Wieder schossen Polizisten auf die Demonstranten, aber es geschah das Ersehnte: die Soldaten verweigerten den Befehl. Nach zwei Wochen Streik verbündeten sich die Garderegimenter unter Jubel mit den Arbeitern, sie holten gemeinsam Waffen aus dem Arsenal, stürmten die Gefängnisse, besetzten Bahnhöfe, die Peter-Paul-Festung, das Telegrafenamt. - Eine große Zuversicht erfasste die Massen, dass der Umsturz diesmal gelingen werde. Und noch immer war es erst Februar.

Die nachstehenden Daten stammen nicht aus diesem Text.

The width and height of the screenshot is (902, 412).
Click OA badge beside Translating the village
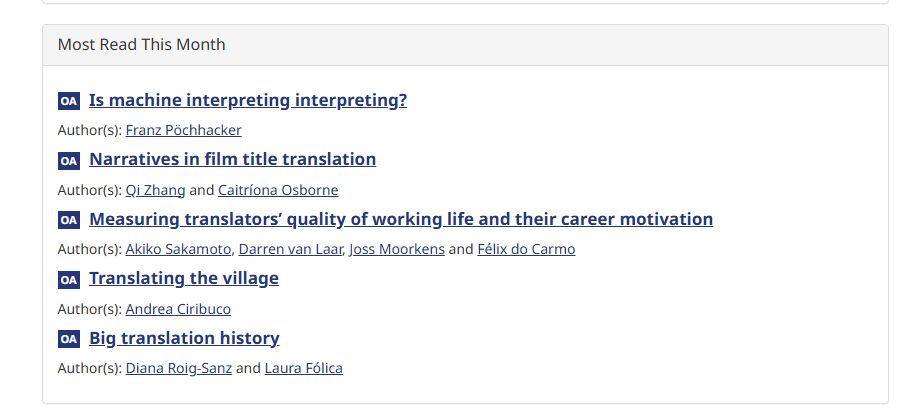68,279
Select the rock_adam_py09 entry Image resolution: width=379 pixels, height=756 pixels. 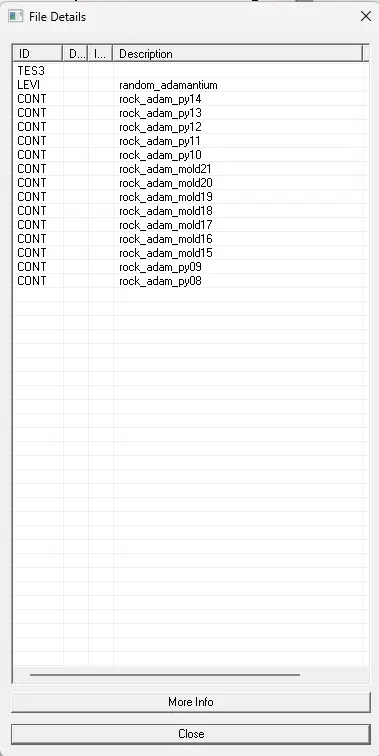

Die konservative Mehrheit der Duma erwog, dem Großfürsten Michael, Bruder des Zaren, Vollmachten als Diktator zu geben - aber für die Rolle fehlte es längst an loyalen Truppen. Am 27. Februar zog der Sowjet, der Arbeiter- und Soldaten-Rat, in den Taurischen Palais ein, wo auch die Duma tagte, die eine Provisorische Regierung aus zehn Ministern wählte. Es begann die Zeit der "Doppelherrschaft" von Regierung und Petrograder Sowjet. Als auch in Moskau der Aufstand ausbrach, unterzeichnete Nikolaus II. in der Nacht vom 1./2. März seine Abdankung.
Die Gunst der Stunde
In den acht folgenden Monaten zeigte sich der Willen der Bolschewiki zum Umsturz, ihre Geistesgegenwart bei der Wahrnehmung des historischen Moments und Lenins Fähigkeit, die Veränderungen jeweils rasch zu analysieren. Noch waren sie Teil der Russischen Sozialdemokratie, auch wenn sie schon lange ihre eigene Organisationsstruktur hatten. Die andere Hälfte der Partei, die Menschewiki, waren überzeugt, dass erst einmal die bürgerliche Revolution anstand, die auch Treue zur verbündeten britisch-französischen Entente verlangte, also die Fortsetzung des Krieges wie auch die Verteidigung des Eigentums der Guts- und Fabrikbesitzer. Sie unterschätzten die Energie der Massenerhebung der Arbeiter und Bauern. Die Partei der Sozialrevolutionäre war ebenfalls in einen linken und einen rechten Flügel gespalten und verlor im Laufe des Sommers und Herbstes 1917 viel von ihrem Einfluss in den Sowjets, wo sie anfangs die Mehrheit stellte. Auch die Sozialrevolutionäre konnten sich wie die Menschewiki und die Provisorische Regierung nicht durchringen zu einem "Frieden ohne Annexionen und Kontributionen". So hieß die Formel der Bolschewiki, mit der sie immer populärer wurden.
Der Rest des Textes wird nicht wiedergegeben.